(Items from a dataset)
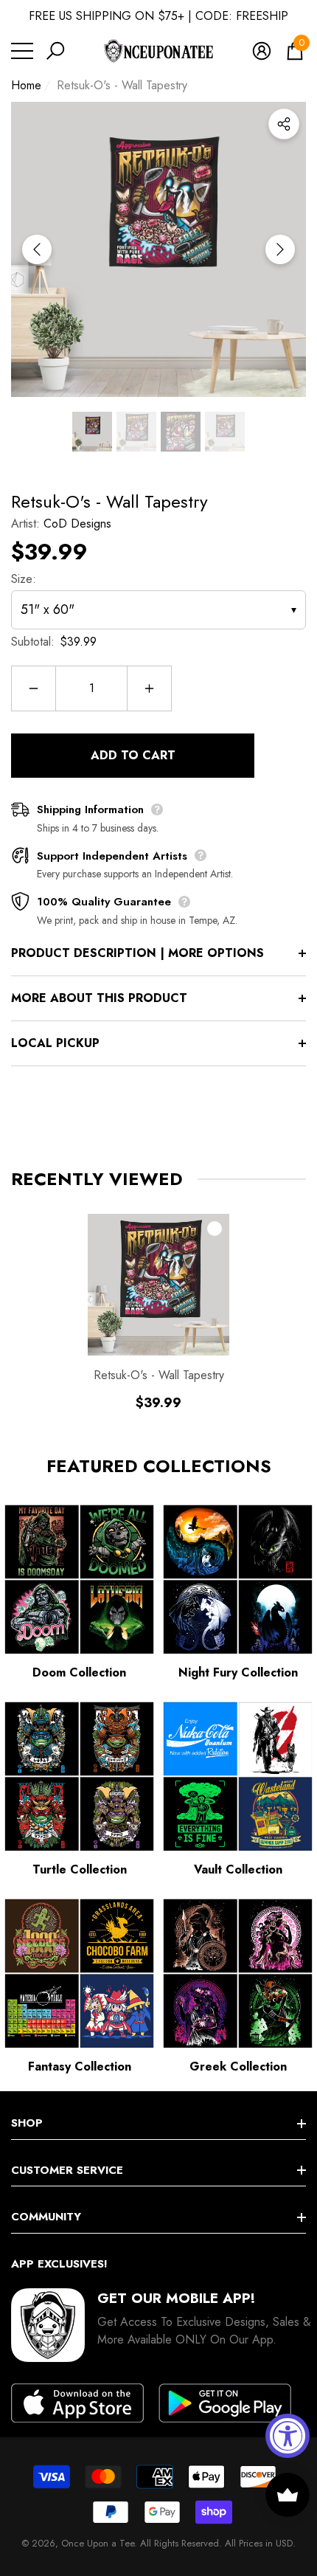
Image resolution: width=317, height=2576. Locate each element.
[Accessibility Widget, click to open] (287, 2436)
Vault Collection (238, 1869)
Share (284, 124)
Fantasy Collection (79, 2066)
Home (26, 85)
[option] (158, 249)
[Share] (284, 124)
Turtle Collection (79, 1869)
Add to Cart (133, 755)
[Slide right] (280, 249)
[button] (55, 51)
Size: (23, 578)
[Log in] (262, 51)
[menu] (22, 51)
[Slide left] (37, 249)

WORK ORDER:
Your answer should be a single number: the count of lines above that contain the word "Collection".

RESPONSE BOX:
3